Itu adalah dialog antara Keiko dan Shiraha pada awal-awal Shiraha tinggal di tempat Keiko. Terkesan jika Keiko sedang bercanda, bukan? Padahal tidak. Begitulah Keiko adanya, memiliki pola pikir yang unik dan dianggap abnormal bahkan sejak masih kanak-kanak. Kepribadian itulah yang membuat orangtua Keiko kesulitan karena merasa khawatir akan masa depan Keiko, dan menganggap bahwa Keiko perlu disembuhkan. Keiko pun ingin sembuh, meskipun ia tak pernah merasa ada kesalahan pada dirinya. Ia berupaya menjadi normal dengan cara meniru teman-teman kerjanya di minimarket. Mulai dari gaya berpakaian hingga cara ia bersuara saat berbicara dengan orang lain. Menurut pemahamannya, begitulah manusia beradaptasi, dengan saling meniru satu sama lain.

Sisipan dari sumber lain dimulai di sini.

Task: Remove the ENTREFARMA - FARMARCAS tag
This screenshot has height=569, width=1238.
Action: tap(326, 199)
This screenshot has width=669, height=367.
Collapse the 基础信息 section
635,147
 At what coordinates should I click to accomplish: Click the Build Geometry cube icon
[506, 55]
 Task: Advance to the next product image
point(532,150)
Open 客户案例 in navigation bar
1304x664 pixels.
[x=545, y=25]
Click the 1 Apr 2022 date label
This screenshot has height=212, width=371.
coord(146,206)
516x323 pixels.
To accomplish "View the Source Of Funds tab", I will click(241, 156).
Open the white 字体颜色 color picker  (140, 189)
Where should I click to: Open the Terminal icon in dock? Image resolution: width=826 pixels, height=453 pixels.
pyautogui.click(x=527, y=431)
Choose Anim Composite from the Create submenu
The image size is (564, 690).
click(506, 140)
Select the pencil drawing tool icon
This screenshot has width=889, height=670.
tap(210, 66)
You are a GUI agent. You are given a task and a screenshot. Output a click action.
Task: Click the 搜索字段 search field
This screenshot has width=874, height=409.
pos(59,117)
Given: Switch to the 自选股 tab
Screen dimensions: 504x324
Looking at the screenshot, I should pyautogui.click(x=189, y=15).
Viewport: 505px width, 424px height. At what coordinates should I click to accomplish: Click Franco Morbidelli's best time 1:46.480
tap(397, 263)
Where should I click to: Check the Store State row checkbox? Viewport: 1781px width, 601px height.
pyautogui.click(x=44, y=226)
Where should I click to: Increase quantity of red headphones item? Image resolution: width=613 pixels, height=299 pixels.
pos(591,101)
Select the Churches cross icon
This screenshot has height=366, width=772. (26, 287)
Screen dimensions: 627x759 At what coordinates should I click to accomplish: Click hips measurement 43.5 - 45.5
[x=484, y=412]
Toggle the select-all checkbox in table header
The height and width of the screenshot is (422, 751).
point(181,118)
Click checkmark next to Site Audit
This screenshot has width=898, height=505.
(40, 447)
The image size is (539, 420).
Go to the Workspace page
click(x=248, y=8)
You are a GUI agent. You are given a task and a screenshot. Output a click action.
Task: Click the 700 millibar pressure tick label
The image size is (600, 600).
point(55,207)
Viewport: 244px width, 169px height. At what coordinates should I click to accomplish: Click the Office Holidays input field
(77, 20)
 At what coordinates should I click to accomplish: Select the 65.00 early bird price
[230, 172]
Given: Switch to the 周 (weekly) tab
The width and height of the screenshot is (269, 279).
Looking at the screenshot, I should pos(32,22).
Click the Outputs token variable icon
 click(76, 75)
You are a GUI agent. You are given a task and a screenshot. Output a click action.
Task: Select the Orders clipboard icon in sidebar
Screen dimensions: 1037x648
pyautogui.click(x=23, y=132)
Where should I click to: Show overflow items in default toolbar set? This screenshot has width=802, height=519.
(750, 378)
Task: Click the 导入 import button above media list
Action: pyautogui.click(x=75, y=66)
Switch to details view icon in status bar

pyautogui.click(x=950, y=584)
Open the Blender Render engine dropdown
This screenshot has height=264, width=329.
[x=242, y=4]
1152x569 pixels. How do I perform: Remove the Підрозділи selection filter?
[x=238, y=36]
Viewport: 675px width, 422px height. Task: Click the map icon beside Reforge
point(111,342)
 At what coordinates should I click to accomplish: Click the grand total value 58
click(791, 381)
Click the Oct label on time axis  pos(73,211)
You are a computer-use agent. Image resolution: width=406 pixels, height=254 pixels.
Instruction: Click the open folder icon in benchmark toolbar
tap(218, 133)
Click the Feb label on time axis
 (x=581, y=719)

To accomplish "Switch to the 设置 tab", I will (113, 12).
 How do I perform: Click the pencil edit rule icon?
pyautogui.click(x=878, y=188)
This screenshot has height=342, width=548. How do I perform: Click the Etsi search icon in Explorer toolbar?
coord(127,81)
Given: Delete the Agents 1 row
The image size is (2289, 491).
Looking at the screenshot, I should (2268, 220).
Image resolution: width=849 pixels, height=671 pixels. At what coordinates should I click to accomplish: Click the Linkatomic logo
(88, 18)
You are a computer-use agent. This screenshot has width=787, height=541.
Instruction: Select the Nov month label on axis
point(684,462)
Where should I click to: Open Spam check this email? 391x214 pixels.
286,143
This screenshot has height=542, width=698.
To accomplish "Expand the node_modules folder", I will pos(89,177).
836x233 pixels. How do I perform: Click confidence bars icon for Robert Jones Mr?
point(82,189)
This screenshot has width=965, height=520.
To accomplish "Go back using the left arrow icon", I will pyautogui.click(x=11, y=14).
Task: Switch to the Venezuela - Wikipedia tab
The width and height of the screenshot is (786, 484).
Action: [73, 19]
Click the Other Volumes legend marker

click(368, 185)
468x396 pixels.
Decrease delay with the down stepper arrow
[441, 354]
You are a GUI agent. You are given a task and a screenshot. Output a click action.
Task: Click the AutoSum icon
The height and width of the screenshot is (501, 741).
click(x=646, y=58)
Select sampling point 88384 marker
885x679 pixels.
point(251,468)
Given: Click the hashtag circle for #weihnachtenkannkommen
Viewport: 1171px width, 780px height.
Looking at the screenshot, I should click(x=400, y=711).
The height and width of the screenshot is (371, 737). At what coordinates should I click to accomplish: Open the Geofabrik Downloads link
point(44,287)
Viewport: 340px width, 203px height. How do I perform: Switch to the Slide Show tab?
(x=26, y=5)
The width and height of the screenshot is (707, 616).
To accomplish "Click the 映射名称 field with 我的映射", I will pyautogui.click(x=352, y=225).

Buku Gadis Minimarket menawarkan bermacam refleksi diri yang patut direnungkan. Bagaimana manusia seharusnya tetap berdampingan tanpa saling menekan. Tetap terikat pada norma-norma, tanpa kehilangan diri sendiri.
Jepara, 27 Mei 2024.
–
Komentar juri, Berry Budiman:
Tentu saja, salah satu hal yang membuat pembaca ingin membaca sebuah review buku ialah isi dari buku itu sendiri. Jika ia buku fiksi, seberapa menarik cerita di dalamnya. Pemilihan buku Gadis Minimarket sebagai bahan ulasan adalah tepat, karena betapa menariknya (paling tidak buatku) cerita yang ditawarkan buku ini. Di luar itu, pengulas pun cukup terampil dalam memetakan poin-poin yang ingin ia angkat dalam ulasan. Semua informasi yang disajikan terasa penting, menarik, dan pastinya tidak memuat spoiler.